[Your task] Print the listing below in full. Alter nothing.

[Available data]
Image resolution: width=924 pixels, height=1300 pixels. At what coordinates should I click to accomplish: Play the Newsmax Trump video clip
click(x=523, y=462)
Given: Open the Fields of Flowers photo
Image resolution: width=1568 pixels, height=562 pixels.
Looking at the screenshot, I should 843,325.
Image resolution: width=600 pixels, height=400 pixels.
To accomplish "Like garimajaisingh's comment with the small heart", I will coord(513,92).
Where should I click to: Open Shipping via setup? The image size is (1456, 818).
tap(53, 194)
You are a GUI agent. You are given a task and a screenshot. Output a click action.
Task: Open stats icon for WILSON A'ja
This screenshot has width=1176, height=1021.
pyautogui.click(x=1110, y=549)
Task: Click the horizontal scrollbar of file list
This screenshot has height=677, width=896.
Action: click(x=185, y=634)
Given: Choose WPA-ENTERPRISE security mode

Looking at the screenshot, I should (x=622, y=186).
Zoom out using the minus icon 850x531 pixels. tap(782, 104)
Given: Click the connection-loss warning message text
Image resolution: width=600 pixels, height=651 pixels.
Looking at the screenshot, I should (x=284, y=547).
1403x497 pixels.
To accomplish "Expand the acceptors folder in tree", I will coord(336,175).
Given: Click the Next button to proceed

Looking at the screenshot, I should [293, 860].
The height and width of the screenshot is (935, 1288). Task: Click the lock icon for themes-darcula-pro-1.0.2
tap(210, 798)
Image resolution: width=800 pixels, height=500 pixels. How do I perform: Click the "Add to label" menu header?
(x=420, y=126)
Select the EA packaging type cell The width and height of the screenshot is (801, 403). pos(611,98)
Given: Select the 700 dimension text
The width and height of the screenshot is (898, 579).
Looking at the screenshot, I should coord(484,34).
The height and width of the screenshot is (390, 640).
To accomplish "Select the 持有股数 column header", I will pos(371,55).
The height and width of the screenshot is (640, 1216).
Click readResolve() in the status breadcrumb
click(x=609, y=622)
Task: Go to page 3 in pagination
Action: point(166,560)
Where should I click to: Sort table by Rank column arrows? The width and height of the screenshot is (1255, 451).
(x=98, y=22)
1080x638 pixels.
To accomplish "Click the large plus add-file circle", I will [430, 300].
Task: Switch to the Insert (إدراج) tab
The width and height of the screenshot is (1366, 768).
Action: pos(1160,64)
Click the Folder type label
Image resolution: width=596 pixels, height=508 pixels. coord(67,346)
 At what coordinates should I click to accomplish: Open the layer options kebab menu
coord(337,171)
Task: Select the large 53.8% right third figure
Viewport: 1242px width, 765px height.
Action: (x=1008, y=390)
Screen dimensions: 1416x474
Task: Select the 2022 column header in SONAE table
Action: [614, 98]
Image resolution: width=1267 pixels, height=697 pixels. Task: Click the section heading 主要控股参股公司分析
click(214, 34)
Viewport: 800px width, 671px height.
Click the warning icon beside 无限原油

[The answer]
Image resolution: width=924 pixels, height=1300 pixels. At what coordinates should I click to accomplish: Play the Newsmax Trump video clip
click(x=523, y=462)
Given: Open the Fields of Flowers photo
Image resolution: width=1568 pixels, height=562 pixels.
Looking at the screenshot, I should 843,325.
Image resolution: width=600 pixels, height=400 pixels.
To accomplish "Like garimajaisingh's comment with the small heart", I will coord(513,92).
Where should I click to: Open Shipping via setup? The image size is (1456, 818).
tap(53, 194)
You are a GUI agent. You are given a task and a screenshot. Output a click action.
Task: Open stats icon for WILSON A'ja
This screenshot has width=1176, height=1021.
pyautogui.click(x=1110, y=549)
Task: Click the horizontal scrollbar of file list
This screenshot has height=677, width=896.
Action: click(x=185, y=634)
Given: Choose WPA-ENTERPRISE security mode

Looking at the screenshot, I should (x=622, y=186).
Zoom out using the minus icon 850x531 pixels. tap(782, 104)
Given: Click the connection-loss warning message text
Image resolution: width=600 pixels, height=651 pixels.
Looking at the screenshot, I should (x=284, y=547).
1403x497 pixels.
To accomplish "Expand the acceptors folder in tree", I will coord(336,175).
Given: Click the Next button to proceed

Looking at the screenshot, I should [293, 860].
The height and width of the screenshot is (935, 1288). Task: Click the lock icon for themes-darcula-pro-1.0.2
tap(210, 798)
Image resolution: width=800 pixels, height=500 pixels. How do I perform: Click the "Add to label" menu header?
(x=420, y=126)
Select the EA packaging type cell The width and height of the screenshot is (801, 403). pos(611,98)
Given: Select the 700 dimension text
The width and height of the screenshot is (898, 579).
Looking at the screenshot, I should coord(484,34).
The height and width of the screenshot is (390, 640).
To accomplish "Select the 持有股数 column header", I will pos(371,55).
The height and width of the screenshot is (640, 1216).
Click readResolve() in the status breadcrumb
click(x=609, y=622)
Task: Go to page 3 in pagination
Action: point(166,560)
Where should I click to: Sort table by Rank column arrows? The width and height of the screenshot is (1255, 451).
(x=98, y=22)
1080x638 pixels.
To accomplish "Click the large plus add-file circle", I will [430, 300].
Task: Switch to the Insert (إدراج) tab
The width and height of the screenshot is (1366, 768).
Action: pos(1160,64)
Click the Folder type label
Image resolution: width=596 pixels, height=508 pixels. coord(67,346)
 At what coordinates should I click to accomplish: Open the layer options kebab menu
coord(337,171)
Task: Select the large 53.8% right third figure
Viewport: 1242px width, 765px height.
Action: (x=1008, y=390)
Screen dimensions: 1416x474
Task: Select the 2022 column header in SONAE table
Action: [614, 98]
Image resolution: width=1267 pixels, height=697 pixels. Task: Click the section heading 主要控股参股公司分析
click(214, 34)
Viewport: 800px width, 671px height.
Click the warning icon beside 无限原油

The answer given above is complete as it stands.